### EXERCISE:
Every record that follows should be copied exactly. No picture belongs in the copy.

------ MATERIAL TO PROCESS ------

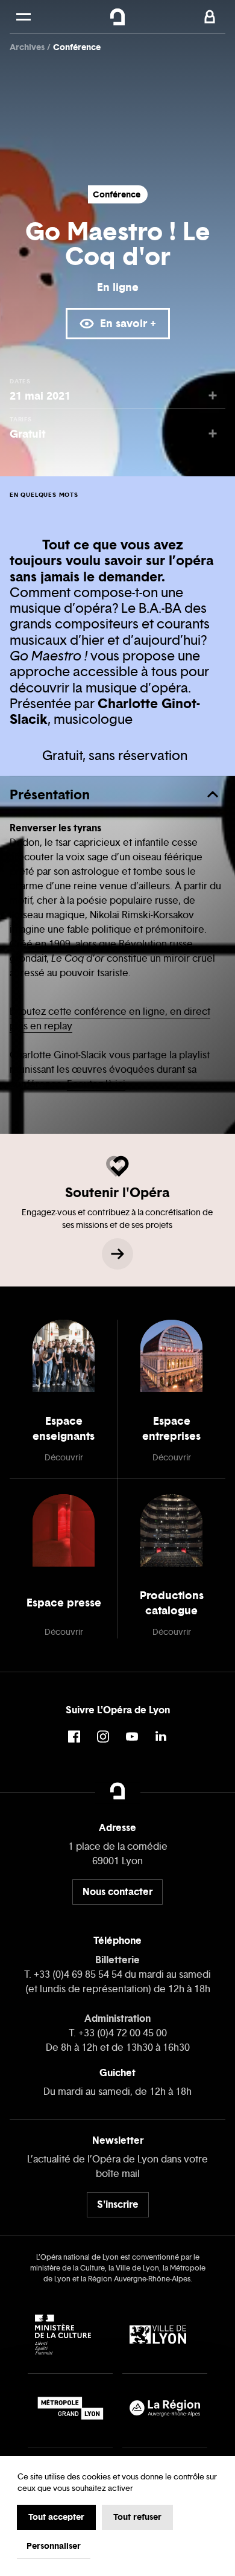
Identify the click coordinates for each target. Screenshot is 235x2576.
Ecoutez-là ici (96, 1084)
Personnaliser (54, 2546)
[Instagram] (103, 1736)
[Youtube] (132, 1736)
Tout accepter (56, 2517)
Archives (28, 47)
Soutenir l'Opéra (117, 1192)
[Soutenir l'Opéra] (117, 1254)
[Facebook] (74, 1736)
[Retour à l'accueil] (117, 17)
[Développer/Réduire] (212, 794)
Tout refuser (137, 2517)
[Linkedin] (161, 1736)
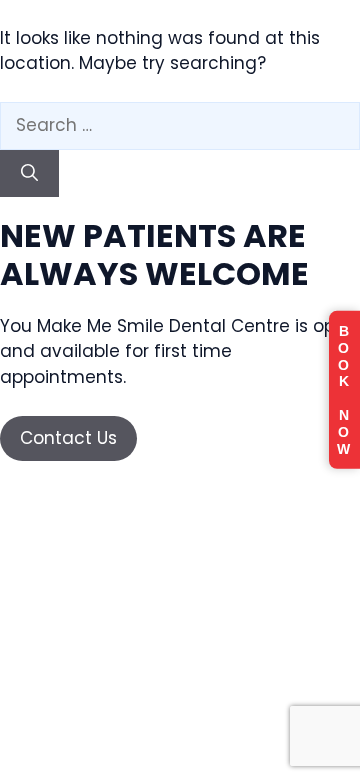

------

### ANSWER TO THIS EXERCISE:
Identify the click coordinates for each target. Screenshot is 235x2576.
Ecoutez-là ici (96, 1084)
Personnaliser (54, 2546)
[Instagram] (103, 1736)
[Youtube] (132, 1736)
Tout accepter (56, 2517)
Archives (28, 47)
Soutenir l'Opéra (117, 1192)
[Soutenir l'Opéra] (117, 1254)
[Facebook] (74, 1736)
[Retour à l'accueil] (117, 17)
[Développer/Réduire] (212, 794)
Tout refuser (137, 2517)
[Linkedin] (161, 1736)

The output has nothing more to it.